Esta teoría nunca me ha convencido, principalmente porque el legislativo, después de la entrada en vigor de la Constitución de 1978, ha dejado de ser un poder libre, originario y soberano. Y, como todos los poderes públicos, también está sujeto «a la Constitución y al resto del ordenamiento jurídico» (art. 9.3 CE), del que forman parte las leyes. Tanto el legislador como la Administración están sometidos al Derecho, en el que se integran las normas que ambos dictan. No se comprende, por ello, cómo esa sujeción impide a la Administración derogar singularmente sus propias normas y, en cambio, no constituye óbice para que el legislador haga lo mismo con las suyas.

Boquera Oliver ha visto en el principio de igualdad la razón de ser de la inderogabilidad singular de los reglamentos, pero tampoco esta teoría me parece acertada. Dicha inderogabilidad está obviamente conectada con los principios constitucionales de igualdad, seguridad jurídica e interdicción de la arbitrariedad de los poderes públicos. Excepcionar mediante una resolución administrativa, para un caso concreto, lo dispuesto con carácter general y abstracto en un reglamento puede menoscabar ciertamente dichos principios. Ahora bien, no es inexorable que ello ocurra.

Los citados principios constitucionales no bastan por sí solos para justificar dicha norma, ni la diferencia que aquí existe entre leyes y reglamentos. Nótese, en primer lugar, que la inderogabilidad singular de los reglamentos no prohíbe sin más el trato desigual, sino sólo la dispensa singular de un reglamento no prevista por este. En segundo lugar, los mentados principios no prohíben cualquier desigualdad o excepción a la regla general, sino solo aquella carente de razones justificativas suficientes. La norma considerada, en cambio, se aplica de manera prácticamente automática, sin necesidad de analizar si la desigualdad está o no materialmente justificada. En tercer lugar, aquellos principios constitucionales también vinculan al legislador, pero no le impiden necesariamente que excepcione mediante una ley singular lo establecido previamente en una ley abstracta y general. Lo que no quita que el legislador democrático tenga un mayor margen que la Administración para implementar tales principios.

En mi opinión, al margen del soporte (parcial) que los principios de igualdad, interdicción de la arbitrariedad y seguridad jurídica prestan a la inderogabilidad singular de los reglamentos, cabe estimar que esta obedece a una suerte de principio contrarius actus. Habida cuenta de que las normas reglamentarias, de resultas de su alcance general, tienen una mayor trascendencia para los intereses afectados que las resoluciones singulares, el procedimiento que la Administración debe observar para elaborar las primeras es más denso y ofrece mayores garantías de acierto que el previsto por la ley para dictar las segundas. De ahí, también, que las regulaciones establecidas a través de aquel procedimiento no puedan ser alteradas por la Administración si no es a través de un procedimiento que ofrezca al menos las mismas garantías.

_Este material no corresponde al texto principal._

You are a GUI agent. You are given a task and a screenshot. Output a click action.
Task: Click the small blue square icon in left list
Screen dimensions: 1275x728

Ello explica por qué la jurisprudencia entiende que no se vulnera dicho principio cuando la Administración modifica a través de una regulación singular suficientemente justificada lo establecido mediante una regulación general previa, cuando ambas tienen el mismo rango y han sido establecidas a través del mismo procedimiento previsto por la ley (STS de 19 de julio de 2017, ES:TS:2017:3079). En palabras de la sentencia del Tribunal Supremo de 1 de diciembre de 2011 (ES:TS:2011:8394):

«puede resultar admisible… la ordenación singular o para un supuesto concreto efectuada por la propia norma [lo que] requerirá de una especial justificación que dote al tratamiento singular o excepcional del necesario elemento de racionalidad y disipe cualquier indicio de arbitrariedad».

En sentido similar, García de Enterría, en su citado trabajo de 1958, señalaba que

«cabe modificar un reglamento sustituyendo sus normas generales por normas singulares para supuestos casuísticos».

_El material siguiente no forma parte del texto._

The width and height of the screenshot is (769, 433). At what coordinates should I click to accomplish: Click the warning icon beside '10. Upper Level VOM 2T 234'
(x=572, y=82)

Nótese que la «norma singular» que modifica un reglamento para un «supuesto casuístico» es, en realidad, una resolución singular «vestida» de reglamento. Un acto administrativo singular no se convierte en una norma reglamentaria por el mero hecho de haber sido aprobado por el procedimiento de elaboración de los reglamentos, porque lo propio de estos es contener una regulación abstracta y general, «que no se agota con un solo cumplimiento», sino que es susceptible de ser aplicada en un número indefinido de casos (según sostiene el propio García de Enterría). Sin embargo, el hecho de haber sido aprobado a través de ese mismo procedimiento sí permite que dicho acto pueda derogar singularmente lo establecido con carácter general por una norma reglamentaria previa.

Ello explica también por qué el legislador también puede, en principio, dictar leyes singulares: el procedimiento que ha de seguirse para elaborarlas es exactamente el mismo que el establecido para aprobar leyes generales.

Nuestra legislación urbanística contempla desde hace décadas otra regla que no pocos autores y sentencias consideran una manifestación del principio de inderogabilidad singular de los reglamentos (así lo estiman, por ejemplo, las SSTS de 11 de noviembre de 2008, ES:TS:2008:6560, y 1 de diciembre de 2011, ES:TS:2011:8394): «serán nulas de pleno derecho las reservas de dispensación que se contuviesen en los planes u ordenanzas» (art. 46 de la Ley del Suelo de 1956, luego reiterado en otras muchas disposiciones legislativas).

Sin embargo, esta regla presenta dos grandes diferencias con el principio aquí analizado. La primera es que, mientras este limita el poder de dictar resoluciones administrativas singulares (al prohibir que tales decisiones contradigan lo dispuesto en un reglamento), aquella regla limita la potestad de la Administración de dictar disposiciones reglamentarias, al prohibir que en sus preceptos se permita excepcionar en un caso concreto lo dispuesto con carácter general por ellas.

La segunda diferencia es que esta última prohibición no es absoluta. Es perfectamente lícito que una norma reglamentaria contemple la posibilidad de que, en circunstancias excepcionales, definidas con mayor o menor vaguedad por la norma y apreciadas caso por caso por la Administración, se excepcione el régimen reglamentario previsto con carácter general para casos similares, siempre que la excepción cuente con la debida justificación (SSTS de 11 de octubre de 2005, ES:TS:2005:6042, y 1 de diciembre de 2011, ES:TS:2011:8394) y, en particular, siempre que respete los referidos principios de igualdad, interdicción de la arbitrariedad y seguridad jurídica. Lo que aquel precepto legislativo veda no es la posibilidad de que las normas reglamentarias permitan cualquier excepción o dispensa de sus reglas generales, sino sólo la «dispensa no justificada del régimen general» (STS de 1 de diciembre de 2011, ES:TS:2011:8394). Lo que prohíben son las «desigualdades carentes de motivación, coherencia y justificación» (Alegre Ávila y Sánchez Lamelas).